A new era began Wednesday on the Las Vegas Strip when Park MGM and NoMad Las Vegas opened a smoke-free casino resort.
The question to be raised is whether this will be a stand-alone experiment or will others join?
Las Vegas has seen some properties eliminate smoking in race and sportsbooks in recent years and after reopening from the coronavirus. Some casinos have placed additional limitations on where smoking can take place in gaming areas.
“We had been considering this decision for quite some time, and determined that the reopening of Park MGM provided the right timing to make this shift,” Jenn Michaels, senior vice president of public relations with MGM Resorts International told Gaming Today. “Within MGM Resorts Las Vegas’ portfolio we have a variety of resorts that speak to individual preferences for a traveler. Our guests have told us they would like an option for a smoke-free casino and Park MGM will address that desire.”

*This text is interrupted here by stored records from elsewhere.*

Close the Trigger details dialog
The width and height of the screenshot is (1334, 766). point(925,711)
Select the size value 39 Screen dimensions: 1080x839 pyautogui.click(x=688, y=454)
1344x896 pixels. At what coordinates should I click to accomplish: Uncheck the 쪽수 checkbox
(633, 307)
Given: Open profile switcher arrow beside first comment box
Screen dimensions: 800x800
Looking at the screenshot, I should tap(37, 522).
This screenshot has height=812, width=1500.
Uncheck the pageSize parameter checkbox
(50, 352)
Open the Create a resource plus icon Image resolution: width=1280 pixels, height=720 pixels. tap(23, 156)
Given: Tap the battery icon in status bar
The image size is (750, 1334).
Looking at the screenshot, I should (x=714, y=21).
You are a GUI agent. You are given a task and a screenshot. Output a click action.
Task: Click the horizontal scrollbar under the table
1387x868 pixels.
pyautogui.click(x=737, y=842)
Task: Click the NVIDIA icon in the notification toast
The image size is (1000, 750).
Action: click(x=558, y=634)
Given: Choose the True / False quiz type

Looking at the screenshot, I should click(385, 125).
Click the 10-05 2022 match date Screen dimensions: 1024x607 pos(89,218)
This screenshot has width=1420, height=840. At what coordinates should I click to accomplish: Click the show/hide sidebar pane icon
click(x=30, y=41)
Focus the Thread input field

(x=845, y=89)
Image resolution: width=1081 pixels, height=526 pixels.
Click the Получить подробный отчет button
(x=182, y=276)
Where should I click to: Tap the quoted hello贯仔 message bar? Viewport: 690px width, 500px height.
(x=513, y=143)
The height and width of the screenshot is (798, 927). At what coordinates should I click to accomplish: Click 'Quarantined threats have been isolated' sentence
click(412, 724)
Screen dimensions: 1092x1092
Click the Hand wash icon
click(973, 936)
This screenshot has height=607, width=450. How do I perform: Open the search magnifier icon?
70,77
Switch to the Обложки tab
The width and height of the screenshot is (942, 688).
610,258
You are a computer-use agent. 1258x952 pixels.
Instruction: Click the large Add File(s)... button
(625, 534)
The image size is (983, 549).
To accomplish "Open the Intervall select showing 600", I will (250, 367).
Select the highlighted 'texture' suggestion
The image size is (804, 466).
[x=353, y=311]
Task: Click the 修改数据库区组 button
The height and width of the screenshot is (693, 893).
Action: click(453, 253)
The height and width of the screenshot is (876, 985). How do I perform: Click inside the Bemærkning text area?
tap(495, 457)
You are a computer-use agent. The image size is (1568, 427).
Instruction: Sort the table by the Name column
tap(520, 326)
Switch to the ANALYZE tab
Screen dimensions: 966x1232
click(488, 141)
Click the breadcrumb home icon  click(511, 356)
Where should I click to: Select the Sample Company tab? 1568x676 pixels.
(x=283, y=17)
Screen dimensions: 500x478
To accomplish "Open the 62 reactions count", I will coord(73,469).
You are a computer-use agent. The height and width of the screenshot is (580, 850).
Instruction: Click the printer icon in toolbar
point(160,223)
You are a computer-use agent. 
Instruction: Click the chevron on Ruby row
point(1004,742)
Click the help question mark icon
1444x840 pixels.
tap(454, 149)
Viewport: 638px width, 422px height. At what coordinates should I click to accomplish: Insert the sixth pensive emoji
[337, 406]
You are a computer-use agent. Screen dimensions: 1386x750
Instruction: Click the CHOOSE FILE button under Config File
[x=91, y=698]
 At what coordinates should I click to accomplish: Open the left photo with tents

Las Vegas has seen some properties eliminate smoking in race and sportsbooks in recent years and after reopening from the coronavirus. Let’s clear the air. ðŸ™Œ We’ll be reopening our doors on Sept. 30 as The Strip’s first fully smoke-free casino resort.
— Park MGM (@parkmgm) September 14, 2020
Michaels said the initial reaction has been very positive but they understand that a smoke-free casino won’t be for everyone. Guests looking for that option are excited to come visit, she said.
Michaels said many MGM properties across the country are non-smoking already, but there are no plans to make other Strip casinos smoke-free at this time.
“The move to make Park MGM a smoke-free casino was under discussion prior to the pandemic, and the ultimate decision is unrelated,” Michaels said. “One of the things Las Vegas has always done best is offer a ‘something for everyone’s’ environment.”
Brendan Bussmann, a partner with consulting firm Global Market Advisors said what MGM is starting in Las Vegas may expand, especially since properties have already placed limitations on smoking since the reopening to lessen transmission of COVID-19. It won’t be every property but it will be difficult to go back to where it was.
“Once you take it away, it’s hard to put it back in,” Bussmann said. “I think you will see a lot more smoke-free gaming areas and other restrictions on floors and maybe just a smoker’s lounge. If you look regionally, most have gone smoke-free since reopening. It’s one of the outcomes of the great shutdown.”
In 2006, Nevada voters with a 54% margin approved the Clean Indoor Act which banned smoking in public areas and bars with a food-handling license while excluding gaming areas of casinos.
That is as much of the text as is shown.